No prior nominee has had three women come forward with allegations of sexual assault—only to have them effectively dismissed by the president and Senate majority leader. Nor has any previous Senate majority leader characterized allegations of sexual assault against a nominee for the highest court in the land as a political obstacle to “plow right through.”

In an effort to exonerate himself, Kavanaugh today released a 1982 wall calendar in an attempt to suggest that he was not at the party in question—as if underage drinking parties regularly or ever made it onto wall calendars. Incidentally, “Beach Week” appears in all caps across the week of June 6, written in pen and the bold font of intense teen eagerness. On Wednesday, a woman alleged that she had witnessed Kavanaugh “engage in abusive and physically aggressive behavior toward girls,” according to court documents.
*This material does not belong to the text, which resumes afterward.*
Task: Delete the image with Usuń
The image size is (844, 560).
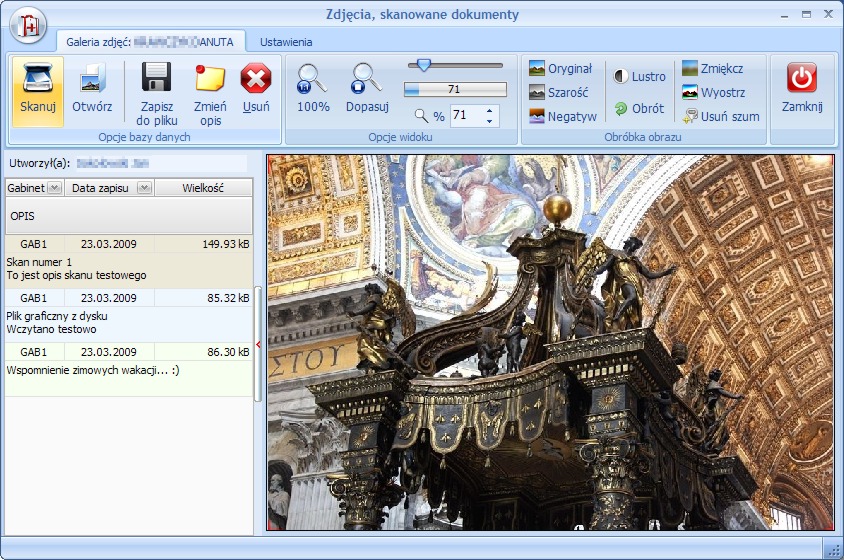Action: click(x=256, y=78)
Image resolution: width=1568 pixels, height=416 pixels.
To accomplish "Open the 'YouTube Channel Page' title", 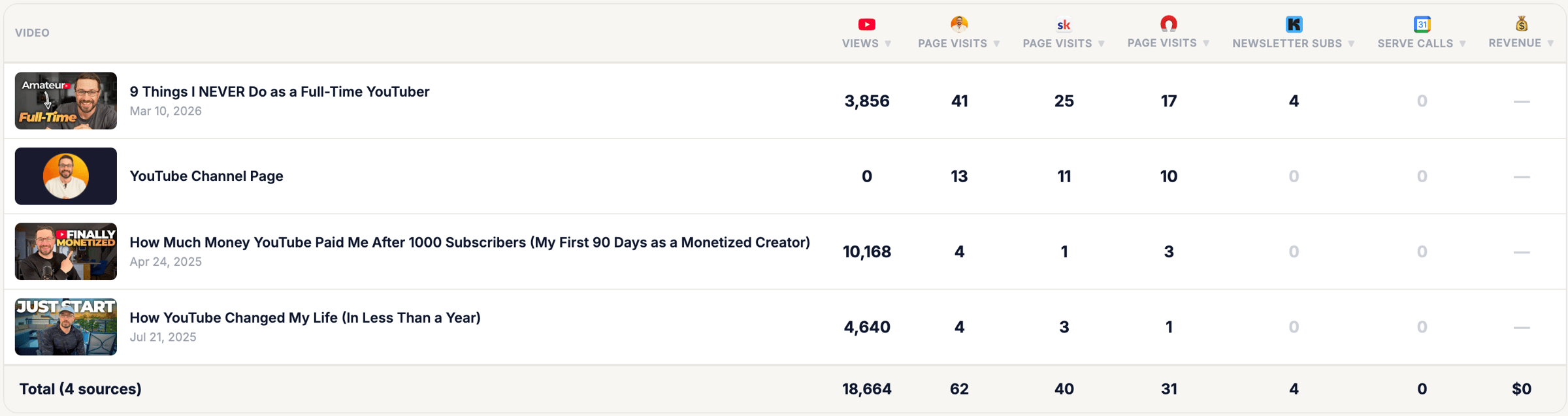I will point(206,176).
She said she’d seen him at a number of parties, including one held during Beach Week.

When a nation is at the point of perusing a 17-year-old’s handwritten annotations on a calendar that’s been out of date for nearly four decades, and scrutinizing details like how every Wednesday in July he was to “lift”—and wondering privately if that’s enough for a high-school athlete in today’s competitive environs—some pundits have us asking: How far will we dig into the nominee’s past?
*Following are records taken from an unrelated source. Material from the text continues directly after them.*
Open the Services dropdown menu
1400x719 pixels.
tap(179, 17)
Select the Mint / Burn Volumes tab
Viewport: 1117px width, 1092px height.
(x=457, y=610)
After all, if you dig hard enough, doesn’t everyone have something in their past that would inflame the sentiments of the American populace?
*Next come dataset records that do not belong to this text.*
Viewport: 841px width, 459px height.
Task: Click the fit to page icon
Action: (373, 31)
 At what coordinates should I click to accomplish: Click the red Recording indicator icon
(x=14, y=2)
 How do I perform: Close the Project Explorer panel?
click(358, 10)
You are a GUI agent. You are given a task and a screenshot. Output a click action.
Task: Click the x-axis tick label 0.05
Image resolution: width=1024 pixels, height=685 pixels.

To that end, a few notes on how parents should be protecting their little bundles of potential from one day losing a Supreme Court seat in a scandal.

  1. Smile and speak lovingly to infants. Ages 0 to 3 are absolutely key to a person’s ability to trust and relate to other humans, and to understand the distinction between humans and objects.
  2. Try to expose a child to multiple languages at a young age. The brain is most able to learn and retain at this developmental stage, and knowing multiple languages will serve your little Supreme Court nominee well in an increasingly multicultural country where everyone must, despite our differences, be seen and treated at all times as a human being.
  3. Encourage children to play a musical instrument. While it is not likely to be directly relevant to the nomination hearings, being able to play an instrument means being able to improvise, to appreciate subtle inflections in tone, and to have a productive, nonviolent way to relax and relate to other young people.
  4. Encourage participation in team sports. ​​​These teach not just physical health and discipline, but an ability to function in high-pressure situations and to communicate with and rely on others. They also teach that engagement with others on the field has rules and boundaries that must be respected.
  5. Be reasonable about alcohol. Alcohol does real damage to the developing brain. The less exposure, the better. But given the alcohol-inundated culture, expectations of zero consumption are statistically unrealistic. The more practical goal is to make sure it’s done as safely as possible—meaning that no one is driving or even biking, and no one is using the alcohol to debilitate a victim in preparation for premeditated rape, gang or otherwise.
  6. Talk to your teen about “Beach Week.” The key here is plenty of sunscreen, regular hydration, and no assault—which brings me to my final parenting tip.
  7. Teach your kid not to assault other people. This is the big one. Sexual assault is especially in the news at the moment, and avoiding it requires comprehensive sex ed aimed at developing a healthy sense of what sex is and is not, so that there can be no confusion. Ignoring sex—and spending $90 million on abstinence-only programs, as the U.S. federal government currently does—encourages everything from “bad sex” to textbook violent assault. The broader goal, of course, is no assault of any kind, sexual or otherwise. No coercion or psychological manipulation either. Which means teaching your lil’ nominee to respect other people and the autonomy they have over their own bodies.